Tuesday, March 09, 2010

When Goods Get Traded, Who Pays for the CO2?

Popularly, China is a villain in climate change. Many people who attended last year's chaotic U.N. climate-change talks in Copenhagen — especially those who belonged to the U.S. delegation — singled out China as the main reason the summit nearly collapsed. Chinese diplomats fought hard against any form of emissions regulation, even though their country is now the world's No. 1 national carbon emitter, and will emit far more carbon in the future than any other. In Washington, opponents of carbon cap-and-trade also point to China, which is unlikely to take on a carbon cap of its own, and wonder why the U.S. should have to restrain its emissions.
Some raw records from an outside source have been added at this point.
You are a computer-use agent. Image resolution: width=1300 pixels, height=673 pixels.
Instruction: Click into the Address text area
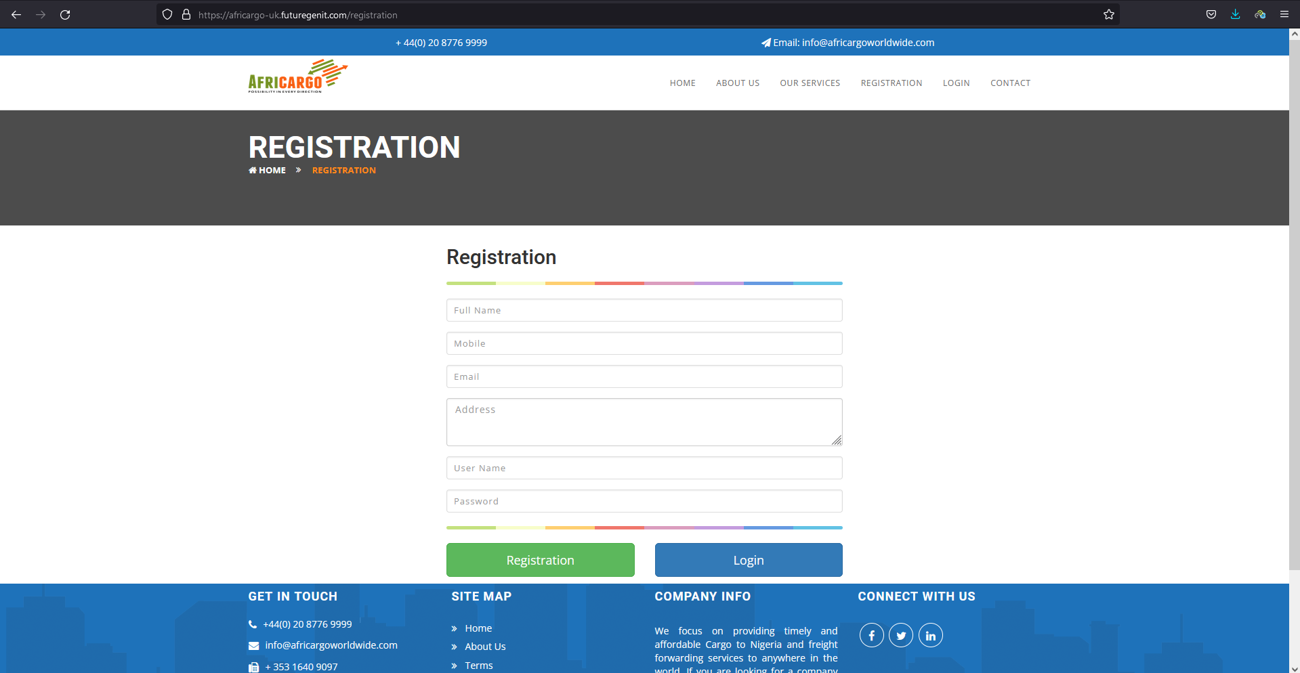(644, 422)
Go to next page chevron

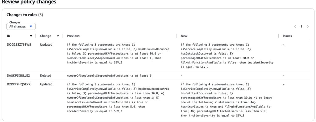pyautogui.click(x=308, y=26)
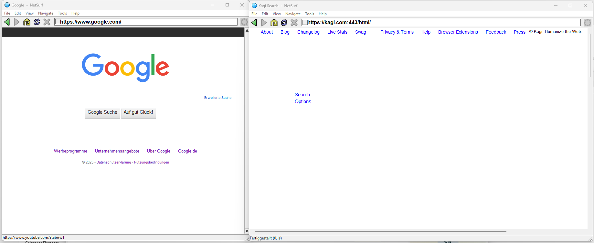Click Forward arrow in Kagi window
This screenshot has width=594, height=243.
(264, 23)
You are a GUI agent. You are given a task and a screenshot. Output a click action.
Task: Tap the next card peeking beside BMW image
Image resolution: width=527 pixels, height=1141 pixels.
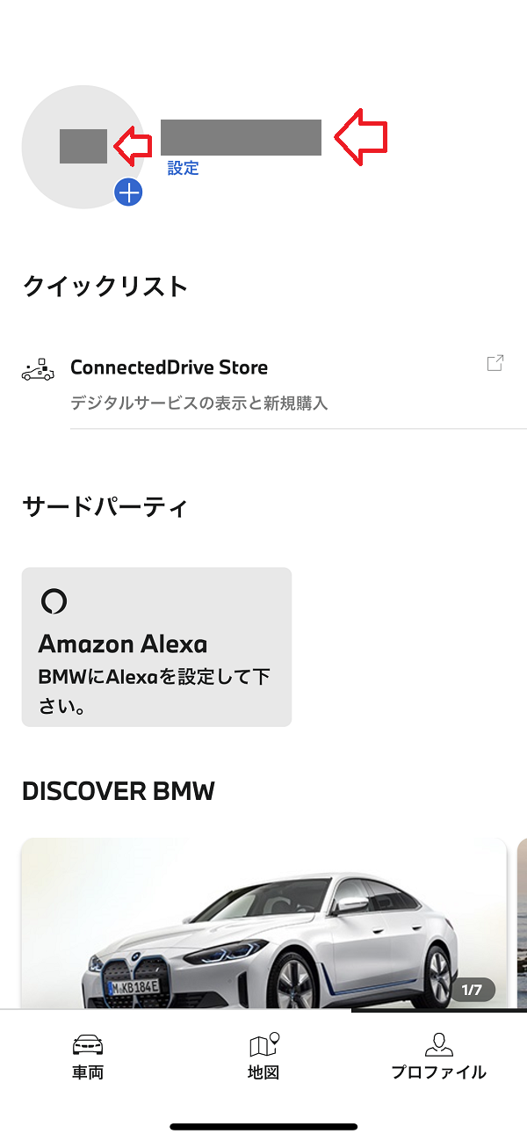[x=521, y=923]
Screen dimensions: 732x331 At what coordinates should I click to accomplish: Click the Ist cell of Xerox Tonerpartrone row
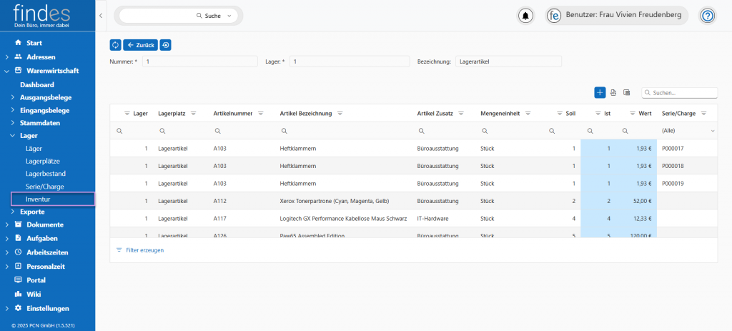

But a new study published in the March 8 edition of Proceedings of the National Academy of Sciences (PNAS) shows that the carbon equation isn't as straightforward as we might think. Scientists at the Carnegie Institution of Washington at Stanford University synthesized carbon emissions and trade patterns and found that more than one-third of CO2 emissions related to the consumption of goods and services in developed countries are actually emitted outside their national borders. Rich nations are essentially outsourcing some of their carbon emissions to developing nations through global trade — by importing goods and services from abroad — thereby shrinking their carbon footprints while inflating those of major exporting nations like China. "It's surprising just how much this effect is driven by the U.S. and China," says Steven Davis, an ecologist at the Carnegie Institution and the lead author of the PNAS paper. "It is significant."